Stored data
^^^^^^^^^^^^^^^^
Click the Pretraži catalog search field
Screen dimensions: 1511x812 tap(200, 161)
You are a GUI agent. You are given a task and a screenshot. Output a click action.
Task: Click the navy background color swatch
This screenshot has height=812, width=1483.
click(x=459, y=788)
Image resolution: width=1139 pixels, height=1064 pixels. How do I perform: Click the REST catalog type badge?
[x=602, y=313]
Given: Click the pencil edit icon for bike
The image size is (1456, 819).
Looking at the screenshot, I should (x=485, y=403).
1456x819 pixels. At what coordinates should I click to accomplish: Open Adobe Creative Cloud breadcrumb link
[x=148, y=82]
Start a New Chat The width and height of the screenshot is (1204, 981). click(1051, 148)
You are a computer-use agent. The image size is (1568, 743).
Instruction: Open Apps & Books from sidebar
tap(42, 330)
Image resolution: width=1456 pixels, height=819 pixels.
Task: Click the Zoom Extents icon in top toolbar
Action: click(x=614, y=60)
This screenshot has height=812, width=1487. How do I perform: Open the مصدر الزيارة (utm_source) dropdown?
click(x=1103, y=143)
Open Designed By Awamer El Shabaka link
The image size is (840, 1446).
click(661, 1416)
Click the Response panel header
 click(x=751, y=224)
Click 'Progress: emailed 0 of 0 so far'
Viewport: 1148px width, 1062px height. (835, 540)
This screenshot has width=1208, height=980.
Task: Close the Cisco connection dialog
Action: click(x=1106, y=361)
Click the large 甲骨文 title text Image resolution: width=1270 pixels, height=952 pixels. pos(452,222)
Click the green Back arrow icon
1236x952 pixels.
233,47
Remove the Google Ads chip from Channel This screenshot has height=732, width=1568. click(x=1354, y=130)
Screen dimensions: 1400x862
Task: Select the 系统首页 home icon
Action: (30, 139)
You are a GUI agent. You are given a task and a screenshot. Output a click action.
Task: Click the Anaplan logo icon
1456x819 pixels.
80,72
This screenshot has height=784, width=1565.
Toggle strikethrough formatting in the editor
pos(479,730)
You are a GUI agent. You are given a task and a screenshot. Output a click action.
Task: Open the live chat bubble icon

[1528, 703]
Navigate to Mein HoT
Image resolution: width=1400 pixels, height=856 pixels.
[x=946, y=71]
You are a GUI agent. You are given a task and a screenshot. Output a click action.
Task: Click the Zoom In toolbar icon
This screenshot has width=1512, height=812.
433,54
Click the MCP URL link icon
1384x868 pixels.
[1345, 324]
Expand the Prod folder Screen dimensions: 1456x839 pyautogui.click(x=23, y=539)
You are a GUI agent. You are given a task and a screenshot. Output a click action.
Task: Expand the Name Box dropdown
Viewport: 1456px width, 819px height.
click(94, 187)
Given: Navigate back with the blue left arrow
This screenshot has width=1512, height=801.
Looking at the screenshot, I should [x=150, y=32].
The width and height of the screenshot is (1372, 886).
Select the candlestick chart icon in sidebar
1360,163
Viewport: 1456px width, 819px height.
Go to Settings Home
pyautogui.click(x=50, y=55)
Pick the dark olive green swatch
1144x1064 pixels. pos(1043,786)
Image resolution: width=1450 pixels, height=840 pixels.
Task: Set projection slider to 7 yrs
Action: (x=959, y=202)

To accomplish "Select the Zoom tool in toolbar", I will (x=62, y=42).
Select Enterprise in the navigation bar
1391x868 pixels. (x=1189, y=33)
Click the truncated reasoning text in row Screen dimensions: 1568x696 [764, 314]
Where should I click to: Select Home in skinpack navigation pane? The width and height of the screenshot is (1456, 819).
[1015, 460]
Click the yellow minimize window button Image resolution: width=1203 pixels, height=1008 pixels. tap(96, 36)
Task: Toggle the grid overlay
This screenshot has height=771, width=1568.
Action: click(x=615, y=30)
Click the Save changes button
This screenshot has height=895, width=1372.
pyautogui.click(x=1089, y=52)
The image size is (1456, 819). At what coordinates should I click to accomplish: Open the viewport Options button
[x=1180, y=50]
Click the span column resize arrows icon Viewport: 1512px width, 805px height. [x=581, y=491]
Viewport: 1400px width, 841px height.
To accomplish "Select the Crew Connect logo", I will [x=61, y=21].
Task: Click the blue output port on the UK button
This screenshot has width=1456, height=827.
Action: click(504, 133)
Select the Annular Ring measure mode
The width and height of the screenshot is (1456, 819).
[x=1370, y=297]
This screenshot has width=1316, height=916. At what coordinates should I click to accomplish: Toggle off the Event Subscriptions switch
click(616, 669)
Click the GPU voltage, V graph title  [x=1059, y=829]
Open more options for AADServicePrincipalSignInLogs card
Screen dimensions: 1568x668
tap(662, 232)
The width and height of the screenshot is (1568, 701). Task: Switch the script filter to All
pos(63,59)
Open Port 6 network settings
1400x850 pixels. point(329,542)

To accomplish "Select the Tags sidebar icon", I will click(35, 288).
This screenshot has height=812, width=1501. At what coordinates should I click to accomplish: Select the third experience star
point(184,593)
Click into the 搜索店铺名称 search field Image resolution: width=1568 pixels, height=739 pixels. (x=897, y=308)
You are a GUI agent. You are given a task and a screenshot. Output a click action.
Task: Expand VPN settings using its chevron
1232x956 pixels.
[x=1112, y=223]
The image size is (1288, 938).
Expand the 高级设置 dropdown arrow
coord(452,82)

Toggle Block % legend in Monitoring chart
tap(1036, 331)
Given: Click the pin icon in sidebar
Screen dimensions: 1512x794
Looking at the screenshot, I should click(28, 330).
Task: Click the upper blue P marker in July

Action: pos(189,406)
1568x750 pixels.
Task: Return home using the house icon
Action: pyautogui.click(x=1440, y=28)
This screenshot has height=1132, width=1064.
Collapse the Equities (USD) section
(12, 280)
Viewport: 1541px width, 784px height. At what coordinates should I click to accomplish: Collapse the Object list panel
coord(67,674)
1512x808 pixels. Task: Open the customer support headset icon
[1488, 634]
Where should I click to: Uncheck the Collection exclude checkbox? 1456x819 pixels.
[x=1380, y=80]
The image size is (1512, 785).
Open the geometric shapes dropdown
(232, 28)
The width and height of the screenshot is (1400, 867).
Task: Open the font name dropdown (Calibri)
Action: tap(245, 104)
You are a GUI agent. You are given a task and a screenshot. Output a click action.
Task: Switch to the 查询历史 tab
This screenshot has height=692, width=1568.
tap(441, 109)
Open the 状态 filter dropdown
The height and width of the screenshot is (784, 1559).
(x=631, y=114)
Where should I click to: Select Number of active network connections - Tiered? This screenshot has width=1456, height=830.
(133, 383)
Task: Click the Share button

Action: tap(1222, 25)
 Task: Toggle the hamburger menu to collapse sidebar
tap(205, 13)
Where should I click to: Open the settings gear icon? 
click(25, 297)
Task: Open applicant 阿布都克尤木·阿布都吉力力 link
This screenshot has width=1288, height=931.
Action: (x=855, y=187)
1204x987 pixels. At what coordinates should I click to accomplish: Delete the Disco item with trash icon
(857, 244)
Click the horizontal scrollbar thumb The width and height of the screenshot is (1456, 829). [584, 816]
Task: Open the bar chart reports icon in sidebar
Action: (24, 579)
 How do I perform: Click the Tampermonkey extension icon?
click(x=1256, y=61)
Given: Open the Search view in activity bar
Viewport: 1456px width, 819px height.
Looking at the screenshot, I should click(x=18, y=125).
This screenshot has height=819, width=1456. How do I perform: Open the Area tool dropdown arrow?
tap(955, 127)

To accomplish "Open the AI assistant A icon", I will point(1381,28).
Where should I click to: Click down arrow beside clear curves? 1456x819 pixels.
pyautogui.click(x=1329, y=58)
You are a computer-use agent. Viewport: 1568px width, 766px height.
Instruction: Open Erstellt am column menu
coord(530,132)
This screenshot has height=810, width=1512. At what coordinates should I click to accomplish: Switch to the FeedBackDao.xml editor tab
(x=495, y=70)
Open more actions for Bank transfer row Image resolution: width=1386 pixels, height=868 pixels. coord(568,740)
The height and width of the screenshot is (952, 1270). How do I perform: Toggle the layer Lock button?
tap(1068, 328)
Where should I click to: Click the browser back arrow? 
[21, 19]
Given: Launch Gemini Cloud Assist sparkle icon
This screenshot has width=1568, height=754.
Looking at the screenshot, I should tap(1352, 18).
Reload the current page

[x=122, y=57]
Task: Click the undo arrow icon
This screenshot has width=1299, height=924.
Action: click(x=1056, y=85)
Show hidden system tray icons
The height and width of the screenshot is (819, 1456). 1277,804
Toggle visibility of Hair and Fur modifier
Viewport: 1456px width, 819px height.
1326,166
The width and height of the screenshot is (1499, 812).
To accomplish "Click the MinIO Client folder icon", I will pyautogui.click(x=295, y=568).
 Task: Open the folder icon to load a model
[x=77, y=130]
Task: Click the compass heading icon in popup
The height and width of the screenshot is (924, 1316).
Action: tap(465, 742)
^^^^^^^^^^^^^^^^
● **TO DO**
Once you reach the line with "The image size is (1456, 819). At" in the data above, copy it and every line after it exactly, up to and including the line with "Task: Expand VPN settings using its chevron".

● **WRITTEN RESPONSE**
The image size is (1456, 819). At what coordinates should I click to accomplish: Open the viewport Options button
[x=1180, y=50]
Click the span column resize arrows icon Viewport: 1512px width, 805px height. [x=581, y=491]
Viewport: 1400px width, 841px height.
To accomplish "Select the Crew Connect logo", I will [x=61, y=21].
Task: Click the blue output port on the UK button
This screenshot has width=1456, height=827.
Action: click(504, 133)
Select the Annular Ring measure mode
The width and height of the screenshot is (1456, 819).
[x=1370, y=297]
This screenshot has width=1316, height=916. At what coordinates should I click to accomplish: Toggle off the Event Subscriptions switch
click(616, 669)
Click the GPU voltage, V graph title  [x=1059, y=829]
Open more options for AADServicePrincipalSignInLogs card
Screen dimensions: 1568x668
tap(662, 232)
The width and height of the screenshot is (1568, 701). Task: Switch the script filter to All
pos(63,59)
Open Port 6 network settings
1400x850 pixels. point(329,542)

To accomplish "Select the Tags sidebar icon", I will click(35, 288).
This screenshot has height=812, width=1501. At what coordinates should I click to accomplish: Select the third experience star
point(184,593)
Click into the 搜索店铺名称 search field Image resolution: width=1568 pixels, height=739 pixels. (x=897, y=308)
You are a GUI agent. You are given a task and a screenshot. Output a click action.
Task: Expand VPN settings using its chevron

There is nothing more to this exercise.